__Stored data entries__
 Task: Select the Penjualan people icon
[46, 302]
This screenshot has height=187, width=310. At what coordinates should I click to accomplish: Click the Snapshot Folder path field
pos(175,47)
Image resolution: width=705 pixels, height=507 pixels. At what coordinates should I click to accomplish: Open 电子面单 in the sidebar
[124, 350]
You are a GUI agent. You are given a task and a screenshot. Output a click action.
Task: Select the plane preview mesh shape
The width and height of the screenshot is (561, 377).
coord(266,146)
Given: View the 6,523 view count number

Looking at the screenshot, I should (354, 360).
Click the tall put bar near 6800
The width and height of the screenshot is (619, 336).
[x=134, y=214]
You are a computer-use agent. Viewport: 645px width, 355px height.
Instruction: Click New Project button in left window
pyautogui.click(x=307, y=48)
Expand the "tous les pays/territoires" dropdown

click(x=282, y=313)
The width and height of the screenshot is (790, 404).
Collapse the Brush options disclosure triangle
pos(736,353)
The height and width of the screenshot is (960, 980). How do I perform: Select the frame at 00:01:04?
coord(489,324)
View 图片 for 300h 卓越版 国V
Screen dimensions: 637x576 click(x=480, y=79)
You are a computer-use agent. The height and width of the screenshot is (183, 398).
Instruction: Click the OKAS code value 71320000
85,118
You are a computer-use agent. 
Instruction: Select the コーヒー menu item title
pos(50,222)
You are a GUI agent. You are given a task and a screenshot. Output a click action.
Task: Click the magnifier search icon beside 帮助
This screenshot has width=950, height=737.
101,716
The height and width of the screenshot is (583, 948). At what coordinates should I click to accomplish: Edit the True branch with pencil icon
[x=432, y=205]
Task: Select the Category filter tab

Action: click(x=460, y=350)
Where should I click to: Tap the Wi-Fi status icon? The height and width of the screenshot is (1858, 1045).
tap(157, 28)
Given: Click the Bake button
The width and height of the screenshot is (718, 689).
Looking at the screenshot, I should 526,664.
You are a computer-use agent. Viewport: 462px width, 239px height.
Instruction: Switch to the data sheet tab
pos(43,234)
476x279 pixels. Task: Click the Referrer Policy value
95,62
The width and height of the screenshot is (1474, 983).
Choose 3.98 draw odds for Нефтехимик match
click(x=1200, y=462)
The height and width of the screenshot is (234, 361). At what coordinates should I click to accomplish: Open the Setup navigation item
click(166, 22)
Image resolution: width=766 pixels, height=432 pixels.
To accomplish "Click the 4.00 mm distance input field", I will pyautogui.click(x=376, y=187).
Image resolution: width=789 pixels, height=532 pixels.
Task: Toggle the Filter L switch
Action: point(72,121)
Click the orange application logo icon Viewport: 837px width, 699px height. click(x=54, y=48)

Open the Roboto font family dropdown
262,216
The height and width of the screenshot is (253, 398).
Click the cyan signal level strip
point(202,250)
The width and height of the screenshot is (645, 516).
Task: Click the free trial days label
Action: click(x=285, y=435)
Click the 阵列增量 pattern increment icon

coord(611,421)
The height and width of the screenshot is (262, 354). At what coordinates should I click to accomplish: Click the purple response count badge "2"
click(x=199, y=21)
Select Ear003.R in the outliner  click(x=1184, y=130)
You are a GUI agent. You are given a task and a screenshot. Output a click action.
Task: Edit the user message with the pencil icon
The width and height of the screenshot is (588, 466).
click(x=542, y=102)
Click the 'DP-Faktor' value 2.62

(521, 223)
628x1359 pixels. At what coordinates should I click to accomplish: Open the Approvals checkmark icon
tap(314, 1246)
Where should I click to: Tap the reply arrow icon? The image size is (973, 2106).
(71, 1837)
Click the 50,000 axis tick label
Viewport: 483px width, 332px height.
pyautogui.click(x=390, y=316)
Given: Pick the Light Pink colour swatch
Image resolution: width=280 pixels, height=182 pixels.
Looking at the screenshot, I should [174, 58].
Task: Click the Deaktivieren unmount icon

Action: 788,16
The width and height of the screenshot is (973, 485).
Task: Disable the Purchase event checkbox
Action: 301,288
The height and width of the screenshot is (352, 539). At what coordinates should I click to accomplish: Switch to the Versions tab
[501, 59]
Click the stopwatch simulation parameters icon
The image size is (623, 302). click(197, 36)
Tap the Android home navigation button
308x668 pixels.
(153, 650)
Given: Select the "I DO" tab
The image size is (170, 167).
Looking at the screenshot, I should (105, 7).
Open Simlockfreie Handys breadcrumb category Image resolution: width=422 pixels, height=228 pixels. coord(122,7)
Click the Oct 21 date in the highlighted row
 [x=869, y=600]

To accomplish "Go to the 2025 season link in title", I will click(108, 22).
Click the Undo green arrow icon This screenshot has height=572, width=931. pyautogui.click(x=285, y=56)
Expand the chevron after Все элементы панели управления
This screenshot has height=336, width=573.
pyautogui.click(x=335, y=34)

__WORK INSTRUCTION__
Only the lines from the one containing "The height and width of the screenshot is (352, 539)." through the end of the records above belong in the answer, each exactly as written.

__EXPECTED ANSWER__
The height and width of the screenshot is (352, 539). At what coordinates should I click to accomplish: Switch to the Versions tab
[501, 59]
Click the stopwatch simulation parameters icon
The image size is (623, 302). click(197, 36)
Tap the Android home navigation button
308x668 pixels.
(153, 650)
Given: Select the "I DO" tab
The image size is (170, 167).
Looking at the screenshot, I should (105, 7).
Open Simlockfreie Handys breadcrumb category Image resolution: width=422 pixels, height=228 pixels. coord(122,7)
Click the Oct 21 date in the highlighted row
 [x=869, y=600]

To accomplish "Go to the 2025 season link in title", I will click(108, 22).
Click the Undo green arrow icon This screenshot has height=572, width=931. pyautogui.click(x=285, y=56)
Expand the chevron after Все элементы панели управления
This screenshot has height=336, width=573.
pyautogui.click(x=335, y=34)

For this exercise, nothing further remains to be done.